◆ TASK DESCRIPTION ◆
Copy the entries below word for word, starting at the line that contains "Task: Reply to the 湖南 comment" and ending at the line that contains "pyautogui.click(x=42, y=11)", both included.
:: INPUT RECORDS ::
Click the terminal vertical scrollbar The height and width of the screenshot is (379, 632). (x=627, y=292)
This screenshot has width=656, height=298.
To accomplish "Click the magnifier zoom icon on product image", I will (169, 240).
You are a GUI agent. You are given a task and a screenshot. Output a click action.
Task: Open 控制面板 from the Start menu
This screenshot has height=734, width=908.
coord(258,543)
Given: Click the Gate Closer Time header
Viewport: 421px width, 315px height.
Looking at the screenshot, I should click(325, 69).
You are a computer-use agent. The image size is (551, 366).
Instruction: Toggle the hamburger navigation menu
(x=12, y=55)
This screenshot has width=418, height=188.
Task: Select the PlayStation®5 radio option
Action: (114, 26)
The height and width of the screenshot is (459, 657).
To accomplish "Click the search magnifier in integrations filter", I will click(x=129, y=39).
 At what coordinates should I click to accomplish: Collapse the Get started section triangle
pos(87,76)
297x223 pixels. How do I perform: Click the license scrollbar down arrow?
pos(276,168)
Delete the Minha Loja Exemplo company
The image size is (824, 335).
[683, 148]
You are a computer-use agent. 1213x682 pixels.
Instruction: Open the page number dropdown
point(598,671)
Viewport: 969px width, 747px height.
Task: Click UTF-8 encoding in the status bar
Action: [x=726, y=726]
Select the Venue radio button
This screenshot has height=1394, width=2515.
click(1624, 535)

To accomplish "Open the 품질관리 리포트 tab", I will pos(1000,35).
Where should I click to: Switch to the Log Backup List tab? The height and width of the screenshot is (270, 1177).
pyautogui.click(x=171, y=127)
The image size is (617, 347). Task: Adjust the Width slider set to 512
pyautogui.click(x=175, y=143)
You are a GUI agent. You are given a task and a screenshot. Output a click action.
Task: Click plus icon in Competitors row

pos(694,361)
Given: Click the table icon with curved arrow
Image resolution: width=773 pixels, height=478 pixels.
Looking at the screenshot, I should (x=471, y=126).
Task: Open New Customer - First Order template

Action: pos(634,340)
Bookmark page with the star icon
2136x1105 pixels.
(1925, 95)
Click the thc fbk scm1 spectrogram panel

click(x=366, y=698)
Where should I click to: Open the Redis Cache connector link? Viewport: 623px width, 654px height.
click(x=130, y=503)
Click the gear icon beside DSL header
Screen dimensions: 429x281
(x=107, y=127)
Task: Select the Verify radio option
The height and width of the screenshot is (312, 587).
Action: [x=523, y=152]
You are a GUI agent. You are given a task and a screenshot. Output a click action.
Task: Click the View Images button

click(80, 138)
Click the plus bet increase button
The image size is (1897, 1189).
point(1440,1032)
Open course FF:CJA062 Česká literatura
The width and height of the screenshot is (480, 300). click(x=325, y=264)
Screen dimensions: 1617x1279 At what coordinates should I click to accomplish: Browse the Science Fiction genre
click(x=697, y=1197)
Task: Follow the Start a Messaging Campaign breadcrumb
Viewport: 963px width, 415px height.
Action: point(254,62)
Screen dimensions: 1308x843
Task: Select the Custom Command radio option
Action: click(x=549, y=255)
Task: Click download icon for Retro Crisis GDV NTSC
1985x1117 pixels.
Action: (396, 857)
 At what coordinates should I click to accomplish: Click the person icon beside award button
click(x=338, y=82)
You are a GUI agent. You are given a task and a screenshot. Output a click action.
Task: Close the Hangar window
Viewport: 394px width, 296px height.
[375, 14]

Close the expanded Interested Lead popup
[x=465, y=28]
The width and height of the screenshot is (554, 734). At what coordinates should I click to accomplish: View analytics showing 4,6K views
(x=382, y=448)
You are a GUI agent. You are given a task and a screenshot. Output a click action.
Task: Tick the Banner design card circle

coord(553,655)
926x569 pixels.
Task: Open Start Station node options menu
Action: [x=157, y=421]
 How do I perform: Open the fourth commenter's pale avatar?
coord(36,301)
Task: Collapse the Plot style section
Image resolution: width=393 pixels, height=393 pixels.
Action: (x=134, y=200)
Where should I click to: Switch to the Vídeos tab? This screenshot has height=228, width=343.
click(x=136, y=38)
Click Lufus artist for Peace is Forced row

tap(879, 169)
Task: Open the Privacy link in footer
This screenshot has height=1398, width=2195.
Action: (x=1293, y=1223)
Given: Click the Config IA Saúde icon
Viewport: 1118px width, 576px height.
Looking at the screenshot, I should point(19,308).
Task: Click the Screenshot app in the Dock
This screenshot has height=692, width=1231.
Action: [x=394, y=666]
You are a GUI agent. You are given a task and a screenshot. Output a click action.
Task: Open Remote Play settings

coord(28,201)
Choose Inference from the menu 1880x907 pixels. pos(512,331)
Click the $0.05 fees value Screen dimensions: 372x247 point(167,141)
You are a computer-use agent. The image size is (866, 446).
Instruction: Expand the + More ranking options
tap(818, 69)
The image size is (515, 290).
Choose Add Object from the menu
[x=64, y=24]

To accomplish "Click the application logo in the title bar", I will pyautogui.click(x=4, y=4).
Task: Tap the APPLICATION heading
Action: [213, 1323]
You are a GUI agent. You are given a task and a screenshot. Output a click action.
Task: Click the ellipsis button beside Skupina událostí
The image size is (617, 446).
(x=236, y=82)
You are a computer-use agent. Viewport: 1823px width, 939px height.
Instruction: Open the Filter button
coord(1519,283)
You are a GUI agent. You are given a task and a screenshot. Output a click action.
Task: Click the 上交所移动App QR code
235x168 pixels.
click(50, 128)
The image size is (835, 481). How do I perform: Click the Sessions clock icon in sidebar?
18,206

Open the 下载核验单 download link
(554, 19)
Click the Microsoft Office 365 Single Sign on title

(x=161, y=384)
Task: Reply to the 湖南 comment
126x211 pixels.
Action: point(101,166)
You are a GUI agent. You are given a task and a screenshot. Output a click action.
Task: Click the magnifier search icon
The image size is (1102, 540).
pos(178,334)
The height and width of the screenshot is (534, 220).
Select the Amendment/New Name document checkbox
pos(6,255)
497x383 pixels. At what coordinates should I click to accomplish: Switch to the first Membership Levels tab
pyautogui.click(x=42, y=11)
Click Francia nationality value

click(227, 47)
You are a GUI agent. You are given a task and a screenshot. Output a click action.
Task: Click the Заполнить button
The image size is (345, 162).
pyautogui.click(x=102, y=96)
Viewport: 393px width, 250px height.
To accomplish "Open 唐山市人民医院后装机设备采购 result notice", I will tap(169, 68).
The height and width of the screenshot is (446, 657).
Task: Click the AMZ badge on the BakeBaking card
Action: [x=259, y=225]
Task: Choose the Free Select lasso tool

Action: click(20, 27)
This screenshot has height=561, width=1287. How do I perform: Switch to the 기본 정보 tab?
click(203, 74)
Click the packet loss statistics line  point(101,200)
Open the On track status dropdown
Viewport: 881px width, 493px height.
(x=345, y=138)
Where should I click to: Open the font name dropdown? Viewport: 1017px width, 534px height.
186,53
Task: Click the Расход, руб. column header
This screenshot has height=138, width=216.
:::
◆ PROBLEM SOLUTION ◆
Task: Reply to the 湖南 comment
126x211 pixels.
Action: point(101,166)
You are a GUI agent. You are given a task and a screenshot. Output a click action.
Task: Click the magnifier search icon
The image size is (1102, 540).
pos(178,334)
The height and width of the screenshot is (534, 220).
Select the Amendment/New Name document checkbox
pos(6,255)
497x383 pixels. At what coordinates should I click to accomplish: Switch to the first Membership Levels tab
pyautogui.click(x=42, y=11)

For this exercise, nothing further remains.